Other possible sources are A Mirror for Magistrates (1574), by John Higgins; The Malcontent (1604), by John Marston; The London Prodigal (1605); Arcadia (1580-1590), by Sir Philip Sidney, from which Shakespeare took the main outline of the Gloucester subplot; Montaigne's Essays, which were translated into English by John Florio in 1603; An Historical Description of Iland of Britaine, by William Harrison; Remaines Concerning Britaine, by William Camden (1606); Albion's England, by William Warner, (1589); and A Declaration of egregious Popish Impostures, by Samuel Harsnett (1603), which provided some of the language used by Edgar while he feigns madness.
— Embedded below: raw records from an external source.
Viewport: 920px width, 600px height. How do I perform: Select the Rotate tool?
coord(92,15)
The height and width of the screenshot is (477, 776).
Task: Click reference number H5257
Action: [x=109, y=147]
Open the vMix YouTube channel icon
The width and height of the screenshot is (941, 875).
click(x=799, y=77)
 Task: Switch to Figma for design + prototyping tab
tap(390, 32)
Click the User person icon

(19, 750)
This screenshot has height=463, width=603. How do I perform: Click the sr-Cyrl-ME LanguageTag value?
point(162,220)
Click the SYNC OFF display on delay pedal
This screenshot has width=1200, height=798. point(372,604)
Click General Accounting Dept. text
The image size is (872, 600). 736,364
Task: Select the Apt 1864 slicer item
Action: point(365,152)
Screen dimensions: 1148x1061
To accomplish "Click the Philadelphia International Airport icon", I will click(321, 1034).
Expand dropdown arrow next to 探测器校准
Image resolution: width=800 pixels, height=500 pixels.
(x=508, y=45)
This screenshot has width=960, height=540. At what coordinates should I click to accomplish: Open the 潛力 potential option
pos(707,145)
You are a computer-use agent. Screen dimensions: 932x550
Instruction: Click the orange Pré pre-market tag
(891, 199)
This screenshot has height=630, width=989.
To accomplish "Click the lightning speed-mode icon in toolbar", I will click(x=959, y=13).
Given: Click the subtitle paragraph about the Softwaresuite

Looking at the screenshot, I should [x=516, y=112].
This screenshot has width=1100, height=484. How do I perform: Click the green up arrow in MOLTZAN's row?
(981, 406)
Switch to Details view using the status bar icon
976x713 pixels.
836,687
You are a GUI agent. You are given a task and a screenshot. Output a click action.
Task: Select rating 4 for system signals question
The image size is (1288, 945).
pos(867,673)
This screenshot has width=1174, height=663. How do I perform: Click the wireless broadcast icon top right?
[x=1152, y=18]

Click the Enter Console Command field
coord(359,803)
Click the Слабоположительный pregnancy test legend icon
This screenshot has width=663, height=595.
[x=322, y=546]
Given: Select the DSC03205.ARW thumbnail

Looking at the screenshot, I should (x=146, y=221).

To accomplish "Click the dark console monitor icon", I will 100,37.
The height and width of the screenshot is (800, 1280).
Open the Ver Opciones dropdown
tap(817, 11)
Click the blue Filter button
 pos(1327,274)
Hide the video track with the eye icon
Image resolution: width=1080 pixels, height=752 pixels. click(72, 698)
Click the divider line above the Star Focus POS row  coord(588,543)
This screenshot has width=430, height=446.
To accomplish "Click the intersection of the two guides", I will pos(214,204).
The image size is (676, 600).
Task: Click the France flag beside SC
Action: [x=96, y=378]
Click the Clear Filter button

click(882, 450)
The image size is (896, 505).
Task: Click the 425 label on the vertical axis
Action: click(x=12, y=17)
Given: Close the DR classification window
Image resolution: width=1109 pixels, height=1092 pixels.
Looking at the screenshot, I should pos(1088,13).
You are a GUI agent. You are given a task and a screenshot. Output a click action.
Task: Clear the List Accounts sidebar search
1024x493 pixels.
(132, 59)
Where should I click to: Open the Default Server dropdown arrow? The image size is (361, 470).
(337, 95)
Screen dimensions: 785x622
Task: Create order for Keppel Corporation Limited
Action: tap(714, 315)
King Lear is also a literary variant of a common fairy tale, in which a father rejects his youngest daughter for a statement of her love that does not please him.[2]
The source of the subplot involving Gloucester, Edgar, and Edmund is a tale in Philip Sidney's Countess of Pembroke's Arcadia, with a blind Paphlagonian king and his two sons, Leonatus and Plexitrus.[3]
Although a precise date of composition cannot be given, many editions of the play date King Lear between 1603 and 1606. The latest it could have been written is 1606, because the Stationers' Register notes a performance on December 26, 1606. The 1603 date originates from words in Edgar's speeches which may derive from Samuel Harsnett's Declaration of Egregious Popish Impostures (1603).[4] In his Arden edition, R.A. Foakes argues for a date of 1605-6, because one of Shakespeare's sources, The True Chronicle History of King Leir, was not published until 1605; close correspondences between that play and Shakespeare's suggest that he may have been working from a text (rather than from recollections of a performance).[5] On the contrary, Frank Kermode, in the Riverside Shakespeare, considers the publication of Leir to have been a response to performances of Shakespeare's already-written play; noting a sonnet by William Strachey that may have verbal resemblances with Lear, Kermode concludes that "1604-5 seems the best compromise".[6]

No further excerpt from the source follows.